According to current notions the demesnes of the crown ought not to have been alienated at all. Although alienated by one king they were considered as liable to be resumed by his successors.(65*) And as a matter of fact such resumptions were by no means unusual. Edward I gave an adequate expression to this doctrine when he ordered an inquisition into the state of the tenantry at Stoneleigh: -- he did not wish any encroachment made on the old constitution of the manor, for he had always in mind the possibility that his royal rights would be resumed by himself or by one of his successors.(66*)If we turn to the court rolls of a manor which is actually in the king's hand and compare them with those of a manor which he has granted to some convent or some private lord, we see hardly any difference between them. The rolls of the manor of Havering at the Record Office, although comparatively late, afford a good insight into the constitution of a manor retained in the king's own hand.
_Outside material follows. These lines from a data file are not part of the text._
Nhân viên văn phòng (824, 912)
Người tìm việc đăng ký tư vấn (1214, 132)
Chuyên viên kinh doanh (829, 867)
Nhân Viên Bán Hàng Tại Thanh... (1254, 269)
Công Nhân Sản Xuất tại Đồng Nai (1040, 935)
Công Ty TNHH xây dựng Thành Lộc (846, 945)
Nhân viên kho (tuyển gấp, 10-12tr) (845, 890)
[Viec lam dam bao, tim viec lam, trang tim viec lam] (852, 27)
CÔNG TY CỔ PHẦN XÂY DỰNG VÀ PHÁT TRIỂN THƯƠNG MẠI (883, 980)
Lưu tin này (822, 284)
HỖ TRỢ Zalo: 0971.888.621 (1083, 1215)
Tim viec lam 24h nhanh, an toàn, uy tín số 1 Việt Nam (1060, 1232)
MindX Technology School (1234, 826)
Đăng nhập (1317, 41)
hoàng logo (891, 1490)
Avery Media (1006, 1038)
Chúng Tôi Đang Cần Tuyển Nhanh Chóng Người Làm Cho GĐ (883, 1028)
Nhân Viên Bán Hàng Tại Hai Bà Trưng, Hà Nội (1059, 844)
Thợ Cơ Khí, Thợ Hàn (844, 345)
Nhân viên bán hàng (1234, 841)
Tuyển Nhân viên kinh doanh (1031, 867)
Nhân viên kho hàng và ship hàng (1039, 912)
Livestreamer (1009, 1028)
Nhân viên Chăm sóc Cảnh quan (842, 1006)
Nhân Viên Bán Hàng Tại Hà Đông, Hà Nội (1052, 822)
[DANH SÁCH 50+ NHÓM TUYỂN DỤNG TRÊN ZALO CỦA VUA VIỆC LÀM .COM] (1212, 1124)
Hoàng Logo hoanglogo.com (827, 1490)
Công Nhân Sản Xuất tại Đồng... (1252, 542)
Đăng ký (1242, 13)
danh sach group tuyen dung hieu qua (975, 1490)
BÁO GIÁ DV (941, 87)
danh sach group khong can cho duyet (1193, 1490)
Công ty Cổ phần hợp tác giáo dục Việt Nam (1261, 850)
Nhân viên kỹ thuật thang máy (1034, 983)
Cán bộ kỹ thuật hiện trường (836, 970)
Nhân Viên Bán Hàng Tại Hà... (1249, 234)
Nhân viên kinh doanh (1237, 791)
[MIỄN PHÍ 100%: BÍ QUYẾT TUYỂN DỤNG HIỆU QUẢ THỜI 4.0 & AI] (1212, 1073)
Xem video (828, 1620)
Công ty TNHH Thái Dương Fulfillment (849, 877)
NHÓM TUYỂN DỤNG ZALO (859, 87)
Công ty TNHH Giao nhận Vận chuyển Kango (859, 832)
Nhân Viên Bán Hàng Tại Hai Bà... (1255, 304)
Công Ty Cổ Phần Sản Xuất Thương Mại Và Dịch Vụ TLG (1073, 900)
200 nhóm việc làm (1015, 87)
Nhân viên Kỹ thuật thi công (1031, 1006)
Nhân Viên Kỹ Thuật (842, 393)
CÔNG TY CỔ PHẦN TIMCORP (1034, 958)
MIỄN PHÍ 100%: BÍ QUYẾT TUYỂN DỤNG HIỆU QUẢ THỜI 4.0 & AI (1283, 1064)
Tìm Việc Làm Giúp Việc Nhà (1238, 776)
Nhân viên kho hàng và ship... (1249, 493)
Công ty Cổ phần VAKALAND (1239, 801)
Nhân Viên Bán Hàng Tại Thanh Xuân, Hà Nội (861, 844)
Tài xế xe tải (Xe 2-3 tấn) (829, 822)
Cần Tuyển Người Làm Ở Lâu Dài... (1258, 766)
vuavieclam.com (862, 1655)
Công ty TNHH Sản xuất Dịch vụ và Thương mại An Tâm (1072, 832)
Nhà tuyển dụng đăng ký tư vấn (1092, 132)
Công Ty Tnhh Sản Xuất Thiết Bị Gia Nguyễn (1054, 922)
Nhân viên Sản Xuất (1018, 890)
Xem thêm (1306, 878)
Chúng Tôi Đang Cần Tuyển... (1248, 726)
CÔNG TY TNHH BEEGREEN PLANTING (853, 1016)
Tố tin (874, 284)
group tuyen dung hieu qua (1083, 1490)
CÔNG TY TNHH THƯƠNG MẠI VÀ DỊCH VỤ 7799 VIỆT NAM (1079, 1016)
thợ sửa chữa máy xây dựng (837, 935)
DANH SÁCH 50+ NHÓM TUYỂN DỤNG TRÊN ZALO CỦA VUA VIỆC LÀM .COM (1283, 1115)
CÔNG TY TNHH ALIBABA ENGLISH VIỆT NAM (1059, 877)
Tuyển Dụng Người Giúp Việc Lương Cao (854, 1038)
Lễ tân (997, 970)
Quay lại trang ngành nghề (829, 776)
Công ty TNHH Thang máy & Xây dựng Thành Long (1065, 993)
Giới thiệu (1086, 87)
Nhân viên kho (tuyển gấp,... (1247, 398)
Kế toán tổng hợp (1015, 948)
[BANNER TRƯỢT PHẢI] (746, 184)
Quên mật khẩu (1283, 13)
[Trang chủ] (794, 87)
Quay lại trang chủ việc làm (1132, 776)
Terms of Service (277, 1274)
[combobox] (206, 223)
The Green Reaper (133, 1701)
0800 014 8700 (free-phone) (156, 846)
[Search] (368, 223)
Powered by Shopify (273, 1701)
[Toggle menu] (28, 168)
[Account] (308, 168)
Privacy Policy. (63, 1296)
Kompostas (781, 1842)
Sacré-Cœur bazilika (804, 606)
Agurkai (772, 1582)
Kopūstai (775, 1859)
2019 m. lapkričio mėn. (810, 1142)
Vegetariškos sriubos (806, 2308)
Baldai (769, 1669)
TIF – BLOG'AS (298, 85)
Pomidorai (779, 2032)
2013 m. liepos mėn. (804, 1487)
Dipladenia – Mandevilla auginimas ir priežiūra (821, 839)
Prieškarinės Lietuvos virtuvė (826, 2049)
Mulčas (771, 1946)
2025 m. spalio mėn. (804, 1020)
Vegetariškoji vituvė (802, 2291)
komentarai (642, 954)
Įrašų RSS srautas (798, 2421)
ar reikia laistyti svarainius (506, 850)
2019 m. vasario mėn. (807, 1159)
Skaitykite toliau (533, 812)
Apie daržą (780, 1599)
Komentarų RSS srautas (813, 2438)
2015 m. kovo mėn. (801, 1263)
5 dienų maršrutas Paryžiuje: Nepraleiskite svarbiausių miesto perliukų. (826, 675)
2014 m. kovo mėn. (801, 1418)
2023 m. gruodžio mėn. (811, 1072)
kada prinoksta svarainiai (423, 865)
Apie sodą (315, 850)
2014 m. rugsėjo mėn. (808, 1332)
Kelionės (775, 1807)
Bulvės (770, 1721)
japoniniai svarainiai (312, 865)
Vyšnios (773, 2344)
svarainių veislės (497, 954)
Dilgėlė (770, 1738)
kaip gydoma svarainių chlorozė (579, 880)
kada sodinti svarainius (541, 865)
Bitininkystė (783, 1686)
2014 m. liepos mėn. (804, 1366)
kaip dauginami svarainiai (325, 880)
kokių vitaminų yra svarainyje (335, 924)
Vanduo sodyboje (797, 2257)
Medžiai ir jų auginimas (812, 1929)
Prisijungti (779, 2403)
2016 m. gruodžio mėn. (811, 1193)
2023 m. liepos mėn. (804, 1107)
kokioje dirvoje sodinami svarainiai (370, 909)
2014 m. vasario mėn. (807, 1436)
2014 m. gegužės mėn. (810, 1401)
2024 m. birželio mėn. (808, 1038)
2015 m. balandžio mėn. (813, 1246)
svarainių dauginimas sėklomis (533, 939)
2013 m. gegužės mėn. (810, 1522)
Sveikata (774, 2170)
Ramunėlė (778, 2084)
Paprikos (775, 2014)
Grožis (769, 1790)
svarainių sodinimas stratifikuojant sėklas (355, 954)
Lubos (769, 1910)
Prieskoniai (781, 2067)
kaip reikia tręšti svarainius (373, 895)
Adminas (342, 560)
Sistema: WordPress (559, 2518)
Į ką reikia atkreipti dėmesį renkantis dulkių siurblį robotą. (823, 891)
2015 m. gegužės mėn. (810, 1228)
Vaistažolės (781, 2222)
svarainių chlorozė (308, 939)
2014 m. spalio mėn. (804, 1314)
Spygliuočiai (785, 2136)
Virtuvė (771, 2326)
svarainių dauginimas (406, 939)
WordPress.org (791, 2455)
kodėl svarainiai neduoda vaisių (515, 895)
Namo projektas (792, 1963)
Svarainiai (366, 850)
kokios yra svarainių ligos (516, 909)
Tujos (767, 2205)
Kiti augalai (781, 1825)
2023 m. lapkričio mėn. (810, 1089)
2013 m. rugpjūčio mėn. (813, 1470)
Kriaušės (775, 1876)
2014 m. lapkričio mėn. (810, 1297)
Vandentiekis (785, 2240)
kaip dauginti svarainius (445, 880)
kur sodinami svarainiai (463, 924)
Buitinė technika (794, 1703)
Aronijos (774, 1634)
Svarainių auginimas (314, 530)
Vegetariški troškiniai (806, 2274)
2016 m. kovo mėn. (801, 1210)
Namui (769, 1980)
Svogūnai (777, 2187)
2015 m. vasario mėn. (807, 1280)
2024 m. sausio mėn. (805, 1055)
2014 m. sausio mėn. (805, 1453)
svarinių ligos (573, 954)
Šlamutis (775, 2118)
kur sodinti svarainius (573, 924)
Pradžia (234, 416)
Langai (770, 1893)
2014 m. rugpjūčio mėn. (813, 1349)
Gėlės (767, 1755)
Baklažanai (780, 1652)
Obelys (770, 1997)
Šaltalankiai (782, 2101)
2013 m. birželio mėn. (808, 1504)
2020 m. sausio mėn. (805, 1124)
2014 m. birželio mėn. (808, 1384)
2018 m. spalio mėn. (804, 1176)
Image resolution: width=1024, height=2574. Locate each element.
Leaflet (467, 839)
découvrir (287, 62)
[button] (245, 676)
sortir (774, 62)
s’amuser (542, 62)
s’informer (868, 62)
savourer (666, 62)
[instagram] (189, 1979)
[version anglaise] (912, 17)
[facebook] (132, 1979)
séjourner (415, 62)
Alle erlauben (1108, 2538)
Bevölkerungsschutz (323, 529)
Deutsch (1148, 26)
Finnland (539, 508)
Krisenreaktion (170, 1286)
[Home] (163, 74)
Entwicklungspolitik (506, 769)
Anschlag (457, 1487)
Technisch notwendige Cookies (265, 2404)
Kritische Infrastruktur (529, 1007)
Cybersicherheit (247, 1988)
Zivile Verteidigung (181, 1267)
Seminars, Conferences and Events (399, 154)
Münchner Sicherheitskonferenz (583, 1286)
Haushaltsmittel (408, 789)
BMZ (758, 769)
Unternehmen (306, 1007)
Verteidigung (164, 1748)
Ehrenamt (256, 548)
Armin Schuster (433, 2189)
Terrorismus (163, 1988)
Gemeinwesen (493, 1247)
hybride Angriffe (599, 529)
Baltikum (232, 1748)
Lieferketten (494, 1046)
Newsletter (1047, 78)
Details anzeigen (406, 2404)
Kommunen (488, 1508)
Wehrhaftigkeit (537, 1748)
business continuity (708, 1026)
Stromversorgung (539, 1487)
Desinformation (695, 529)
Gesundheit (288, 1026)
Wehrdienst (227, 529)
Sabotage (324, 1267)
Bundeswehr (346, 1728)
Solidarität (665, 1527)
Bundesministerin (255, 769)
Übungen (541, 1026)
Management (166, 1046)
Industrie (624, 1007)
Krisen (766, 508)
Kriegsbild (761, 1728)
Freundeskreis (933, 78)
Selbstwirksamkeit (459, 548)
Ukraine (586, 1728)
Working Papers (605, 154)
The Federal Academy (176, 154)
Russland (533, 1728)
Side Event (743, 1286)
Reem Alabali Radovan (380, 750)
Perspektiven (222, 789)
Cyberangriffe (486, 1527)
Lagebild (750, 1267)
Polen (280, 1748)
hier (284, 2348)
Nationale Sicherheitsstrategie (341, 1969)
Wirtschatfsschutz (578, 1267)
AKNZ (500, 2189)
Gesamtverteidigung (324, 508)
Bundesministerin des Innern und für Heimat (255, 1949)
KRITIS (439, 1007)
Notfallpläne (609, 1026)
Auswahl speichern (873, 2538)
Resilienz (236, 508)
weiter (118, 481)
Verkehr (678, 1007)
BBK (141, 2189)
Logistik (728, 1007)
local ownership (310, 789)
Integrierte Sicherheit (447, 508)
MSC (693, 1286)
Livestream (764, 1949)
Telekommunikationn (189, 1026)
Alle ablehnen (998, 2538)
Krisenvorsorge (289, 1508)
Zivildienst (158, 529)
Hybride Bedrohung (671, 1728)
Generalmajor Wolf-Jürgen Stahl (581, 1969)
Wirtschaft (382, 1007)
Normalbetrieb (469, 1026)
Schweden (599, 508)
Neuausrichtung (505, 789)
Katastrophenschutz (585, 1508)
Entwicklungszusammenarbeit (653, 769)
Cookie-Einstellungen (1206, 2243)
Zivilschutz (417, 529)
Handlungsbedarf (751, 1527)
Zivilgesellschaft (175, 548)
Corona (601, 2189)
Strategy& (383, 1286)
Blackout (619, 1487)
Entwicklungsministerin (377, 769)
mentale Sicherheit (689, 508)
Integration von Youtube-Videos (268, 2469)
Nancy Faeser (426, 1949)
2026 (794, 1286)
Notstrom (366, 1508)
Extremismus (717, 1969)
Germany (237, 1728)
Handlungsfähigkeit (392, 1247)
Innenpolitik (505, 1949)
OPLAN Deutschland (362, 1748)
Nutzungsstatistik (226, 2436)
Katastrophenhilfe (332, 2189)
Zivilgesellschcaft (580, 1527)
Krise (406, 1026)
They contain a good many writs of right, and though, naturally enough, the tenants do not bring actions against the king, we find an instance in which the king brings an action against his tenant, and pleads before a court which is held in his own name.(67*) This is good proof that the condition of the tenants was by no means dependent on the arbitrary action of the manorial officers. When King Henry II granted Stoneleigh to the Cistercians he displaced a number of 'rustics' from their holdings, and while doing this he recognised their right and enjoined the sheriff of Warwickshire to give them an equivalent for what they had lost in consequence of the grant.(68*) The notion from which all inquiry consequent upon a 'Monstraverunt'

starts is always this, that the tenants were holding by certain (i.e. by fixed) services at the time when the manor was in the king's own hand. The certainty is not created by the fact that the manor passes away from the king to some one else; it exists when the land is royal land and therefore cannot be destroyed on land that has been alienated. So true is this that Bracton and Britton give their often cited description of privileged villainage without alluding to the question whether or no the manor is still in the king's hand;(69*) Britton even applies this description primarily to the king's own possessions by his way of stating the law as the direct utterance of the king's command.